[Records contained in a dataset]
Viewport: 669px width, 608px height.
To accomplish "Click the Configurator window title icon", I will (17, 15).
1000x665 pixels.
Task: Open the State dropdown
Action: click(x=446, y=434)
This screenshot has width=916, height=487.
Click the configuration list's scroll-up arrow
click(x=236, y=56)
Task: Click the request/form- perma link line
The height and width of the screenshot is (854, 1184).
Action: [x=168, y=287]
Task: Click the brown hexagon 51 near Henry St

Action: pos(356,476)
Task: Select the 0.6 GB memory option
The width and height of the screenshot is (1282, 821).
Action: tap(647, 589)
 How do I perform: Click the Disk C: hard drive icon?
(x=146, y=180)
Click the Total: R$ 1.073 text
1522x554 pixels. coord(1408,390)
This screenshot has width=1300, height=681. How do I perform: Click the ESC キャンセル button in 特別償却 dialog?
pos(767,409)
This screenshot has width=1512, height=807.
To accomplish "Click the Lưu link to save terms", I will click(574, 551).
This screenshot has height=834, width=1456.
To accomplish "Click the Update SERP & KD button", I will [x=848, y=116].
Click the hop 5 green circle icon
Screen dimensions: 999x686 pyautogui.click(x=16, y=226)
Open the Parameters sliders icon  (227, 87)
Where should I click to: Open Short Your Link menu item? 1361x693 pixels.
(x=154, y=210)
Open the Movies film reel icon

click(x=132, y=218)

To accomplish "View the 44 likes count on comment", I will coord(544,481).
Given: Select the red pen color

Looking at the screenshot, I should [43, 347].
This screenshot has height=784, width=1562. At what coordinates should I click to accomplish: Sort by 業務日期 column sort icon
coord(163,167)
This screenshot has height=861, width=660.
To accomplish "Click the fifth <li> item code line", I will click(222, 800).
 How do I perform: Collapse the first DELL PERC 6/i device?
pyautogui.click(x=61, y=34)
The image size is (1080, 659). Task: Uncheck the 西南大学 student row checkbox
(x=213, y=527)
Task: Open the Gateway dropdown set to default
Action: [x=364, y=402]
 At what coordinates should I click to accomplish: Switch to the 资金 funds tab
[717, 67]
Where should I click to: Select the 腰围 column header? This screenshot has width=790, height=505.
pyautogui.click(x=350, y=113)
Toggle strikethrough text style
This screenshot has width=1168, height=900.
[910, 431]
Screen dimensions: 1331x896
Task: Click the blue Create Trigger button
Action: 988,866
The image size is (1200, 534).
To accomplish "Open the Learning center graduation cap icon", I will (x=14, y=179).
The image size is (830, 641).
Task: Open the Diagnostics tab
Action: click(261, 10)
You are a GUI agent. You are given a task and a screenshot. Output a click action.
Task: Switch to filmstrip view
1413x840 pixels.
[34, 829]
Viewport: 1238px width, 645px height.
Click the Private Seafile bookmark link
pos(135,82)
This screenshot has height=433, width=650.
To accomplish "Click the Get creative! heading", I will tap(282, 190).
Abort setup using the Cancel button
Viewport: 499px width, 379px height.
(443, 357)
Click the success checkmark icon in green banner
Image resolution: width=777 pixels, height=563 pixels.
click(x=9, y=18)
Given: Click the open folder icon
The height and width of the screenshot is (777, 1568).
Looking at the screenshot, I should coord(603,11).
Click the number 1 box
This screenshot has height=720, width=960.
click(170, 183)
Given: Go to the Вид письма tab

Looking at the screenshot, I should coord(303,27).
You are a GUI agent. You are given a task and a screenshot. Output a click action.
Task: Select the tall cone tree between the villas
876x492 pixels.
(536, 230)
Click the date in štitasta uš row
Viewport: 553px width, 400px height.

- [Your task] Retype the entries. Every line must match exactly.

- [Answer box]
Viewport: 669px width, 608px height.
To accomplish "Click the Configurator window title icon", I will (17, 15).
1000x665 pixels.
Task: Open the State dropdown
Action: click(x=446, y=434)
This screenshot has width=916, height=487.
Click the configuration list's scroll-up arrow
click(x=236, y=56)
Task: Click the request/form- perma link line
The height and width of the screenshot is (854, 1184).
Action: [x=168, y=287]
Task: Click the brown hexagon 51 near Henry St

Action: pos(356,476)
Task: Select the 0.6 GB memory option
The width and height of the screenshot is (1282, 821).
Action: tap(647, 589)
 How do I perform: Click the Disk C: hard drive icon?
(x=146, y=180)
Click the Total: R$ 1.073 text
1522x554 pixels. coord(1408,390)
This screenshot has width=1300, height=681. How do I perform: Click the ESC キャンセル button in 特別償却 dialog?
pos(767,409)
This screenshot has width=1512, height=807.
To accomplish "Click the Lưu link to save terms", I will click(574, 551).
This screenshot has height=834, width=1456.
To accomplish "Click the Update SERP & KD button", I will [x=848, y=116].
Click the hop 5 green circle icon
Screen dimensions: 999x686 pyautogui.click(x=16, y=226)
Open the Parameters sliders icon  (227, 87)
Where should I click to: Open Short Your Link menu item? 1361x693 pixels.
(x=154, y=210)
Open the Movies film reel icon

click(x=132, y=218)

To accomplish "View the 44 likes count on comment", I will coord(544,481).
Given: Select the red pen color

Looking at the screenshot, I should [43, 347].
This screenshot has height=784, width=1562. At what coordinates should I click to accomplish: Sort by 業務日期 column sort icon
coord(163,167)
This screenshot has height=861, width=660.
To accomplish "Click the fifth <li> item code line", I will click(222, 800).
 How do I perform: Collapse the first DELL PERC 6/i device?
pyautogui.click(x=61, y=34)
The image size is (1080, 659). Task: Uncheck the 西南大学 student row checkbox
(x=213, y=527)
Task: Open the Gateway dropdown set to default
Action: [x=364, y=402]
 At what coordinates should I click to accomplish: Switch to the 资金 funds tab
[717, 67]
Where should I click to: Select the 腰围 column header? This screenshot has width=790, height=505.
pyautogui.click(x=350, y=113)
Toggle strikethrough text style
This screenshot has width=1168, height=900.
[910, 431]
Screen dimensions: 1331x896
Task: Click the blue Create Trigger button
Action: 988,866
The image size is (1200, 534).
To accomplish "Open the Learning center graduation cap icon", I will (x=14, y=179).
The image size is (830, 641).
Task: Open the Diagnostics tab
Action: click(261, 10)
You are a GUI agent. You are given a task and a screenshot. Output a click action.
Task: Switch to filmstrip view
1413x840 pixels.
[34, 829]
Viewport: 1238px width, 645px height.
Click the Private Seafile bookmark link
pos(135,82)
This screenshot has height=433, width=650.
To accomplish "Click the Get creative! heading", I will tap(282, 190).
Abort setup using the Cancel button
Viewport: 499px width, 379px height.
(443, 357)
Click the success checkmark icon in green banner
Image resolution: width=777 pixels, height=563 pixels.
click(x=9, y=18)
Given: Click the open folder icon
The height and width of the screenshot is (777, 1568).
Looking at the screenshot, I should coord(603,11).
Click the number 1 box
This screenshot has height=720, width=960.
click(170, 183)
Given: Go to the Вид письма tab

Looking at the screenshot, I should coord(303,27).
You are a GUI agent. You are given a task and a screenshot. Output a click action.
Task: Select the tall cone tree between the villas
876x492 pixels.
(536, 230)
Click the date in štitasta uš row
Viewport: 553px width, 400px height.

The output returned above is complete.